(Records from a collection)
————
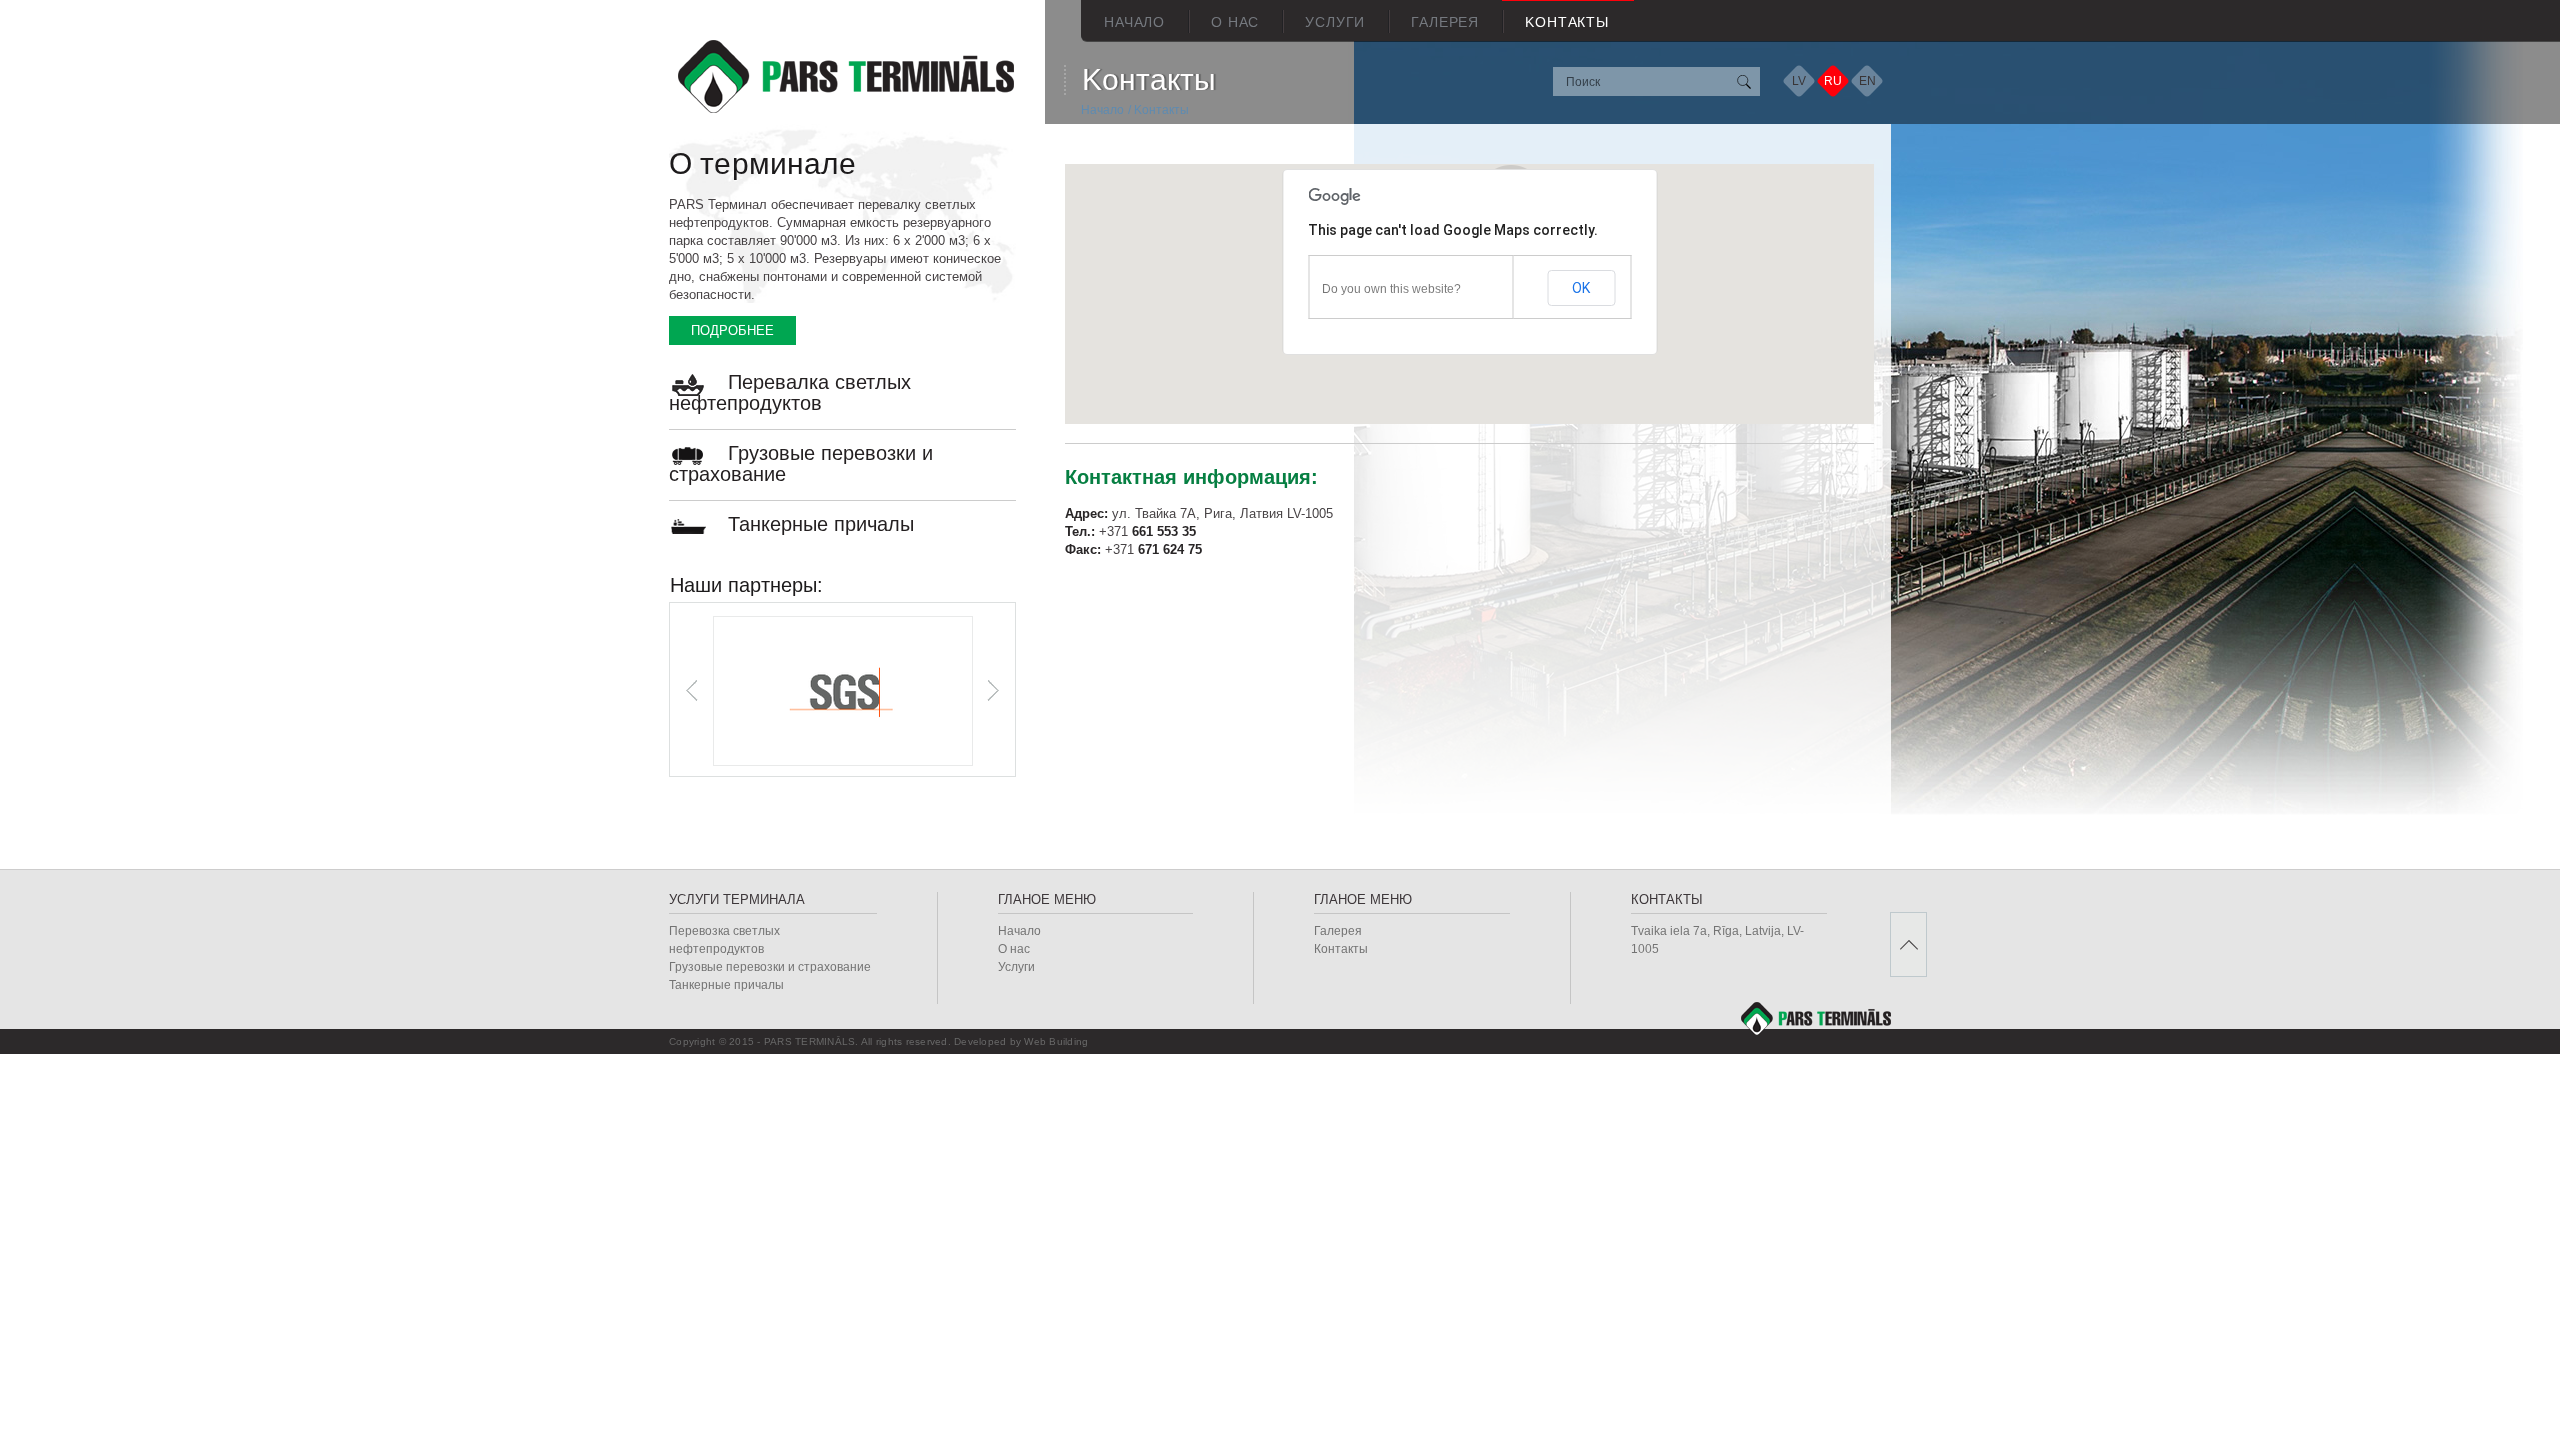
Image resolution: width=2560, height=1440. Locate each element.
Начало (1134, 22)
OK (1581, 288)
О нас (1014, 949)
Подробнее (732, 330)
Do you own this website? (1391, 289)
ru (1833, 81)
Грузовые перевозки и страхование (801, 463)
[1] (1742, 81)
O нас (1235, 22)
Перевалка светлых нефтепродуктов (790, 392)
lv (1799, 81)
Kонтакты (1567, 22)
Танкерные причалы (821, 524)
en (1867, 81)
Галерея (1445, 22)
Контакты (1341, 949)
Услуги (1335, 22)
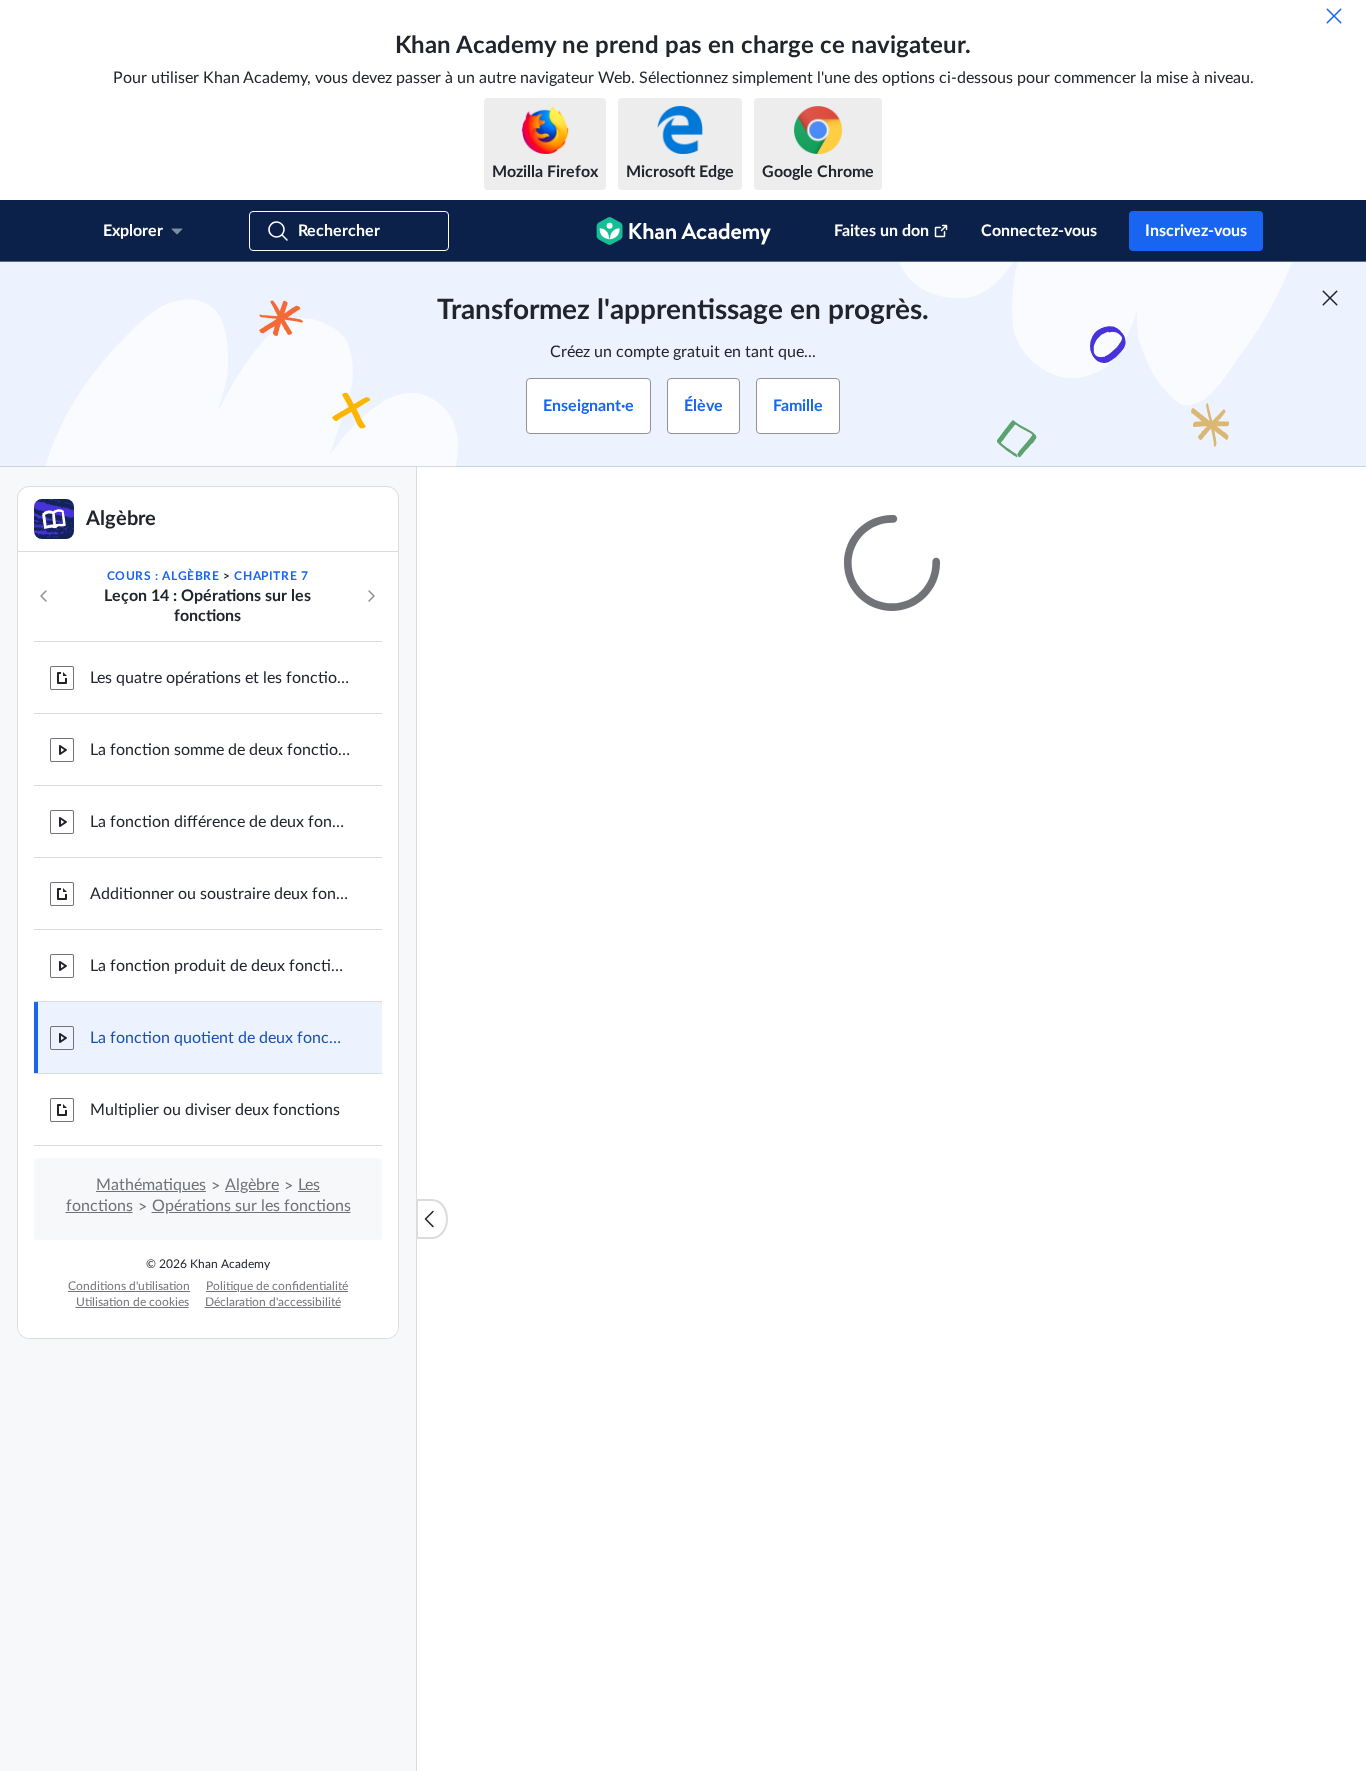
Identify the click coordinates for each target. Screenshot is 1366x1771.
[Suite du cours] (371, 596)
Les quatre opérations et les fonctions (220, 678)
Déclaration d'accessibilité (273, 1302)
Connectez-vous (1039, 231)
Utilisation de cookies (132, 1302)
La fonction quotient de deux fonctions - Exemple (220, 1038)
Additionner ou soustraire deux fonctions (220, 894)
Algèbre (252, 1185)
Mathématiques (151, 1185)
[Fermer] (1334, 16)
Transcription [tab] (685, 1125)
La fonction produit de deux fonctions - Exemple (220, 966)
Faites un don (881, 231)
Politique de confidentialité (277, 1286)
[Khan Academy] (683, 231)
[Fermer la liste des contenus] (432, 1219)
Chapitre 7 (271, 576)
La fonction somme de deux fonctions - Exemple (220, 750)
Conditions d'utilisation (129, 1286)
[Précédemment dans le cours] (44, 596)
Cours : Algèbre (163, 576)
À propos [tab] (583, 1125)
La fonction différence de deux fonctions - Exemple (220, 822)
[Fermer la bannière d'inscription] (1330, 298)
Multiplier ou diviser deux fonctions (215, 1110)
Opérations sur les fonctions (251, 1206)
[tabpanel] (892, 1178)
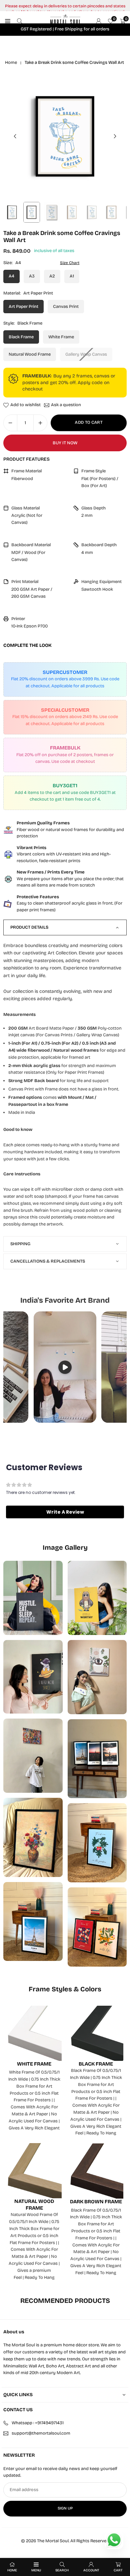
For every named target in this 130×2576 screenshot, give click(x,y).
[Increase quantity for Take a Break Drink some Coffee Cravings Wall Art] (40, 423)
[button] (115, 136)
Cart (118, 2570)
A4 (11, 276)
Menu (36, 2570)
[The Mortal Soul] (65, 20)
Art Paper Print (23, 306)
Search (62, 2570)
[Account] (99, 21)
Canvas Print (66, 306)
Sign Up (65, 2508)
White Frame (61, 337)
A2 (52, 276)
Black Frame (21, 337)
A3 (32, 276)
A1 (72, 276)
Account (91, 2570)
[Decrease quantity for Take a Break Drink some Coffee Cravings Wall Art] (10, 423)
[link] (65, 830)
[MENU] (8, 21)
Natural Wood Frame (30, 354)
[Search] (20, 21)
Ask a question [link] (66, 405)
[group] (65, 136)
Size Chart (69, 262)
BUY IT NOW (65, 443)
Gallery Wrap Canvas (86, 354)
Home (11, 62)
————
AIM OF THE EXERCISE: Would you write out an exact copy of the entries above, with no images?

SOLUTION TO THIS PROBLEM:
Image resolution: width=2560, height=1440. Locate each element.
Начало (1134, 22)
OK (1581, 288)
О нас (1014, 949)
Подробнее (732, 330)
Do you own this website? (1391, 289)
ru (1833, 81)
Грузовые перевозки и страхование (801, 463)
[1] (1742, 81)
O нас (1235, 22)
Перевалка светлых нефтепродуктов (790, 392)
lv (1799, 81)
Kонтакты (1567, 22)
Танкерные причалы (821, 524)
en (1867, 81)
Галерея (1445, 22)
Контакты (1341, 949)
Услуги (1335, 22)
Identify the click coordinates for each target. Screenshot is 1366x1771.
[Suite du cours] (371, 596)
Les quatre opérations et les fonctions (220, 678)
Déclaration d'accessibilité (273, 1302)
Connectez-vous (1039, 231)
Utilisation de cookies (132, 1302)
La fonction quotient de deux fonctions - Exemple (220, 1038)
Additionner ou soustraire deux fonctions (220, 894)
Algèbre (252, 1185)
Mathématiques (151, 1185)
[Fermer] (1334, 16)
Transcription [tab] (685, 1125)
La fonction produit de deux fonctions - Exemple (220, 966)
Faites un don (881, 231)
Politique de confidentialité (277, 1286)
[Khan Academy] (683, 231)
[Fermer la liste des contenus] (432, 1219)
Chapitre 7 (271, 576)
La fonction somme de deux fonctions - Exemple (220, 750)
Conditions d'utilisation (129, 1286)
[Précédemment dans le cours] (44, 596)
Cours : Algèbre (163, 576)
À propos [tab] (583, 1125)
La fonction différence de deux fonctions - Exemple (220, 822)
[Fermer la bannière d'inscription] (1330, 298)
Multiplier ou diviser deux fonctions (215, 1110)
Opérations sur les fonctions (251, 1206)
[tabpanel] (892, 1178)
For every named target in this 130×2576 screenshot, give click(x,y).
[Increase quantity for Take a Break Drink some Coffee Cravings Wall Art] (40, 423)
[button] (115, 136)
Cart (118, 2570)
A4 (11, 276)
Menu (36, 2570)
[The Mortal Soul] (65, 20)
Art Paper Print (23, 306)
Search (62, 2570)
[Account] (99, 21)
Canvas Print (66, 306)
Sign Up (65, 2508)
White Frame (61, 337)
A2 (52, 276)
Black Frame (21, 337)
A3 (32, 276)
A1 (72, 276)
Account (91, 2570)
[Decrease quantity for Take a Break Drink some Coffee Cravings Wall Art] (10, 423)
[link] (65, 830)
[MENU] (8, 21)
Natural Wood Frame (30, 354)
[Search] (20, 21)
Ask a question [link] (66, 405)
[group] (65, 136)
Size Chart (69, 262)
BUY IT NOW (65, 443)
Gallery Wrap Canvas (86, 354)
Home (11, 62)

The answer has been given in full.